Nachdem seit Beginn des Antikörper-Monitorings vor gut zehn Jahren ging der Anteil der Kategorie-II- und Kategorie-III-Betriebe deutlich zurück, weil viele kleinere Mäster aufgrund des Kostenfaktors, der durch das Gesundheitsmanagement entstand, gezwungen waren aus der Mast auszusteigen. In den letzten zwei Jahren hat sich allerdings der Anteil der Kategorie-II- und Kategorie-III-Betriebe wieder auf ca. 30% erhöht.

 

Das Problem der Kategorie-II- und Kategorie-III-Betriebe beginnt im logistischen Bereich. Tiere der Kategorie-III dürfen nicht mit anderen Tieren im Schlachtbetrieb verarbeitet werden.
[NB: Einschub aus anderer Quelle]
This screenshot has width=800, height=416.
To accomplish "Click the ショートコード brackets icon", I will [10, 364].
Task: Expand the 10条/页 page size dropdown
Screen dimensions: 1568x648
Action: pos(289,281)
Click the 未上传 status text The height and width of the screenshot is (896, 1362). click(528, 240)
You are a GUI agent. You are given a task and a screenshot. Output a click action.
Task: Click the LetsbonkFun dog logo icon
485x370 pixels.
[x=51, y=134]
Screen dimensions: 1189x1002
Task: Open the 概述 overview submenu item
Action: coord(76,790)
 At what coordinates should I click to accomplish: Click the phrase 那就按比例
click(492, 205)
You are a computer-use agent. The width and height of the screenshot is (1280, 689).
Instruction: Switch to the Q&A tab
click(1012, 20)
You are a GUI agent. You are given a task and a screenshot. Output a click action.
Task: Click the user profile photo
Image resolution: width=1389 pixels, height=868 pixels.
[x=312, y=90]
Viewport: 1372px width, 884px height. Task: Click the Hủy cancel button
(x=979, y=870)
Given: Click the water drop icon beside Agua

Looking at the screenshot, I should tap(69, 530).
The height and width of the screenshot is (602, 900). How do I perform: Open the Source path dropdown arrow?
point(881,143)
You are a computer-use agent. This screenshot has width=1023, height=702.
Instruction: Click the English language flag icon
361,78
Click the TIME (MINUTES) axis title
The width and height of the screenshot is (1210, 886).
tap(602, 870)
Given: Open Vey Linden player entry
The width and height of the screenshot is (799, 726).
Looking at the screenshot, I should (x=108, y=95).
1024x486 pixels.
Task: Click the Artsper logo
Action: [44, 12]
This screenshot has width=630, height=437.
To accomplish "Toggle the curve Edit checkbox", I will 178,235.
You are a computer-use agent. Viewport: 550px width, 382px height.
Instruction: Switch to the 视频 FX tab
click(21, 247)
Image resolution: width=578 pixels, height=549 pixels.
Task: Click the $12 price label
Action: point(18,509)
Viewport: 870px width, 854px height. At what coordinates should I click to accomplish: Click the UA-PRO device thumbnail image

Deshalb werden Kategorie-III-Tiere separat abgeholt und getrennt geschlachtet. Hinzu kommt, dass die Schlachtbetriebe ihren Kunden teilweise zusagen müssen, nur Kategorie-I-Tierfleisch für die hergestellten Waren zu verwenden. Dieses Eingeständnis bringt logistische Probleme mit sich, die wiederum zu erhöhten Kosten führen.

 

Jedes Unternehmen geht mit dieser Problematik anders um: Manche Unternehmen akzeptieren nur Kategorie-I-Tiere, andere Unternehmen gestatten nur Kategorie-III-Tiere aus langjährigen Lieferbeziehungen und lehnen neue Lieferanten ab. Wiederum andere Unternehmen schlachten Kategorie-II- und Kategorie-III-Tiere nur an bestimmten Wochentagen um den logistischen Problemen teilweise aus dem Weg zu gehen. Tönnies zahlt den Schweinemästern der Salmonellen-Kategorie-III 3 Cent/kg Schlachtgewicht weniger. Andere Schlachtbetriebe werden wahrscheinlich diesem Beispiel folgen, da sie davon ausgehen, dass sie vermehrt mit Schweinen der abgewiesenen Kategorie beliefert werden.

 

Für Mäster bedeutet das folgendes: Regelmäßige Kontrollen müssen durchgeführt werden um eventuelle schlechte Entwicklungen rechtzeitig zu erkennen und um aktiv gegensteuern zu können. Schweinemäster mit Kategorie-III-Beständen werden jetzt gezwungen langfristig von diesem Status wegzukommen, um in Zukunft nicht von Schlachtbetrieben abgewiesen zu werden.